Стоит музыке пресечься на этой высокой ноте напряжения, как место её в сердце заполняет страх перед бесконечным и холодным пространством между звездами, «подвешенными в пустоте без всякого смысла».
По ступеням этого трепещущего, готового исчезнуть в любой миг и все же вечно скрытого за реальностью мира можно войти в лунную ночь, мистически-прекрасную ночь Иерусалима, когда выплывает полная оранжевая луна и повисает «в необъятном и вечном безмолвии, которое сообщает ночи в Иудейской пустыне высокий накал потустороннего мира и объемлет подножие вселенной волнами пространства, покоящегося на плечах гор».
Так пространство повествования, начинаясь с «низин жизни», идет ввысь, увенчиваясь лунной иерусалимской ночью мощно разворачивающегося реального пространства подъемов и бездн – долины Кедрона, Масличной горы, Храмовой горы – пространства, где можно охватить единым взглядом всю духовную историю мира, с Давидом, Соломоном, Христом и Магометом…
Однако над этим миром существуют еще более высокие сферы, касающиеся самых сокровенных тайн Вселенной и человеческой души.

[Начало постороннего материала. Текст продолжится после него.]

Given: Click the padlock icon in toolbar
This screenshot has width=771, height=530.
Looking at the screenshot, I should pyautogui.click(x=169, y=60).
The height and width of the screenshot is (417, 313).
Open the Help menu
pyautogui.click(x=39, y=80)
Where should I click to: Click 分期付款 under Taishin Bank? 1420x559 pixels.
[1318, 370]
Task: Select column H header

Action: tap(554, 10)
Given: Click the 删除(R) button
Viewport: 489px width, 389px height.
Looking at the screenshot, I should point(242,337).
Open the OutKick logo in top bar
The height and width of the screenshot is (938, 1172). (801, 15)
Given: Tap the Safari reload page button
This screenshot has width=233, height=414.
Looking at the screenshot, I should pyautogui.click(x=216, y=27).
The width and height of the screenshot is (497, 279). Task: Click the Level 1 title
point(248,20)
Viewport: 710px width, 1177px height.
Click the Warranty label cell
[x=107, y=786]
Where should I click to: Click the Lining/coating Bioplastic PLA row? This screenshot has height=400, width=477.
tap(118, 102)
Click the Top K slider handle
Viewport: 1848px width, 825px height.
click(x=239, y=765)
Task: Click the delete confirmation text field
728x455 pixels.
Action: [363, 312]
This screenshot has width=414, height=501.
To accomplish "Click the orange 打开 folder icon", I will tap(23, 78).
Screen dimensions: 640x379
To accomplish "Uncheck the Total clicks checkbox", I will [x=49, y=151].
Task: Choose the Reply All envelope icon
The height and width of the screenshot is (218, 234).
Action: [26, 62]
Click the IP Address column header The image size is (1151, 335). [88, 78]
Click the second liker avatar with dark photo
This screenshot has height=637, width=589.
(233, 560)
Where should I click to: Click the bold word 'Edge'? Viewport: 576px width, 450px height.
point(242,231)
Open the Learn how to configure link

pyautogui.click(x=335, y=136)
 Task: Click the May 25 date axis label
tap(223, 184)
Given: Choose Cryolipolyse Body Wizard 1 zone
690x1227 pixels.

Вот тринадцатилетний Габриэль, ставший «сыном заповеди» (бар-мицва), спускается в Кедронскую долину, «за голубем, навстречу луне, которая сбрасывала с себя рыжее облачение и кидала его на неясные очертания Моавитских гор». Мистическая интуиция и причастность к высшим сферам дают мальчику возможность спокойно и уверенно, двигаться над пропастью, между гробницами пророка Захарии и сына царя Давида Авессалома.. Голубь садится на край скалы. Линия божественного напряжения протягивается – через голубя, долину Иосафата, точку, в которой соприкасаются восточный склон горы Скопус с западным склоном Масличной горы, через тело мальчика, лежащего животом вниз на выступе скалы с вытянутыми вдоль тела руками, – к луне: «…Трепетали нити, которые пряла луна из все усиливающегося страстного томления одного мира по другому, пока не открылся канал, соединяющий сферы, и не хлынуло сквозь него на Габриэля щедрым потоком дыхание луны, исторгнутое ее жадными багряными устами и несущее в себе лиловую серебристость ее кожи».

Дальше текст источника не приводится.